Domenica scorsa Andrey Tarasenko il candidato di Russia Unita e governatore in carica aveva superato il candidato comunista Andrey Ishenko al fotofinish dopo che con il 96% delle schede scrutinate risultava ancora staccato del 5%.

Contro i brogli si è mobilitata l’intera città che ha presidiato notte e giorno la sede del governatorato mentre un moto d’indignazione percorreva l’opinione pubblica del paese. Alla fine il Cremlino ha deciso di correre ai ripari e ha spedito a Vladivostok su un jet di Stato Pamfilova a controllare le schede. Esultano ora i comunisti che non vogliono la ripetizione del voto ma solo il ricontrollo delle ultime schede.

Anche Russia Unita, dopo che Tarasenko aveva accusato i comunisti «di voler mettere in piedi una rivoluzione arancione», cerca di salire sul carro dei vincitori. «Con questa scelta Putin dimostra di voler garantire elezioni pulite», dice Anna Fedorova dello staff presidenziale.

Ma la «scelta coraggiosa» è il prodotto di una più vasta riflessione dell’entourage putiniano. In un articolo Alexey Chadaev, una delle eminenze grigie del Cremlino, aveva definito lunedì il voto di Vladivostok «una catastrofe politica».

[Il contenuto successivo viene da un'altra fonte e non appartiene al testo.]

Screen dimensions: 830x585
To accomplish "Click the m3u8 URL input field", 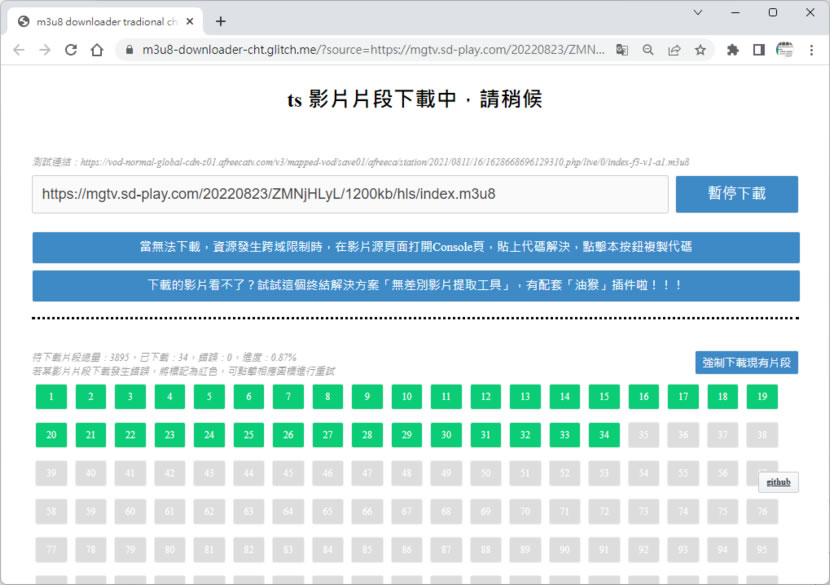I will (350, 194).
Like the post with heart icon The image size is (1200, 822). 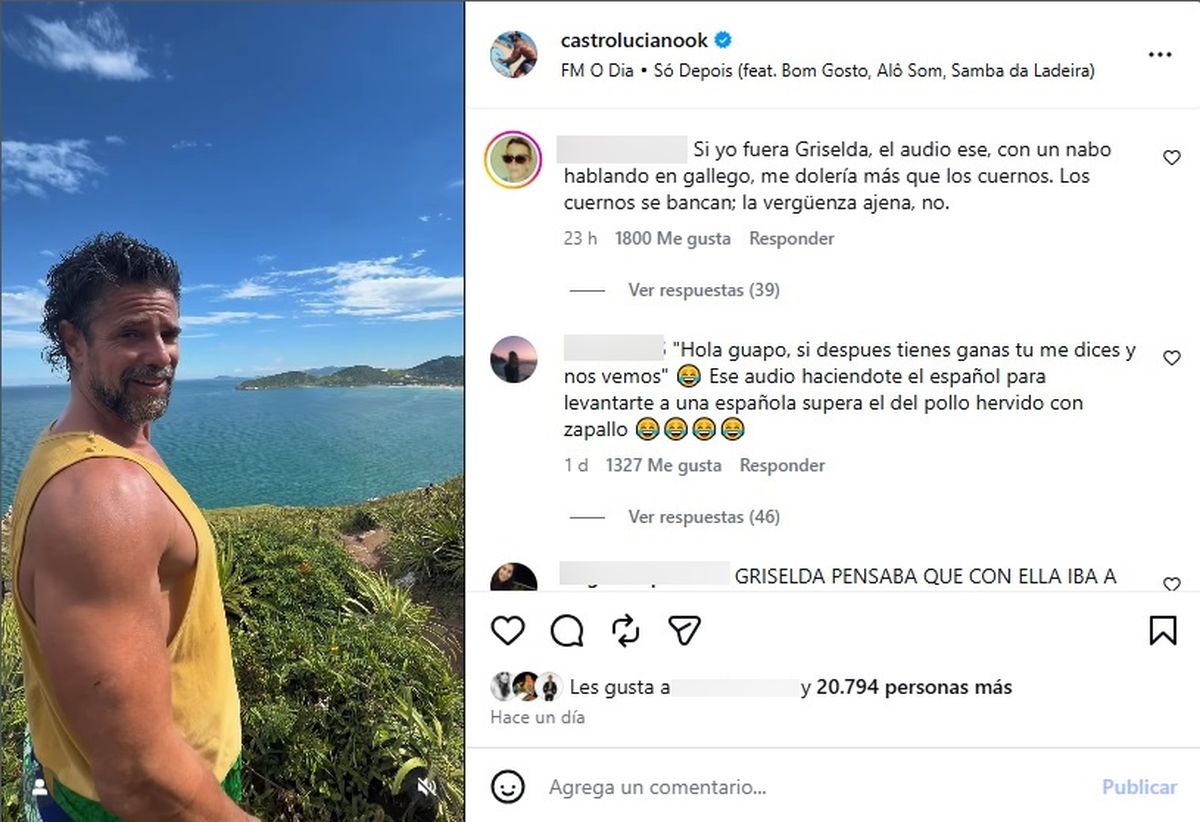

Per Chadaev al netto dei brogli e del risultato finale, è l’idea di amministrazione della cosa pubblica in un’area chiave del mondo a essere stata messa in questione: «Le coste dei mari giapponese e orientali della Cina, che ospitano oltre un miliardo di persone, hanno un enorme potenziale industriale, tecnologico e scientifico e sono i principali centri della crescita dell’economia mondiale e sempre più centri decisionali. Questo è il nuovo cuore della civiltà del mondo intero. Il nostro paese è l’unico di tutto il “mondo bianco”, che ha il suo “punto di ingresso” in questo spazio: il governatorato di Vladivostok. Ma per esserlo “su un piano di parità” abbiamo bisogno di una metropoli che possa non sfigurare rispetto quelle vicine: Tokyo, Seul, Shanghai, Harbin, Pyongyang. E non si tratta tanto del numero di abitanti quanto di macrofunzione: produzione, commercio, logistica, difesa, scienza, istruzione, cultura, infrastrutture».

In mancanza di ciò quel “punto d’ingresso” diverrebbe solo uno strumento per la Cina per penetrare il mercato russo. Negli ultimi anni su Vladivostok sono piovuti 4mila miliardi di investimenti governativi, spesso finiti nel buco nero dell’inefficienza e della corruzione. E il piccolo e medio business non avendone tratto alcun vantaggio né come indotto né come ricaduta commerciale «ha votato comunista come negli Usa ha votato Trump», sostiene Chadaev.

Più che la riforma delle pensioni, sarebbe stato questo il punto debole di Russia Unita. Putin, dopo aver sostenuto a spada tratta Tarasenko, ora sotto la pressione dell’opinione pubblica lo abbandona al suo destino, cercando di portare a casa con la «svolta» almeno più onestà ed efficienza. Fosse anche facendo sedere sulla poltrona più alta del governatorato il comunista Ishenko.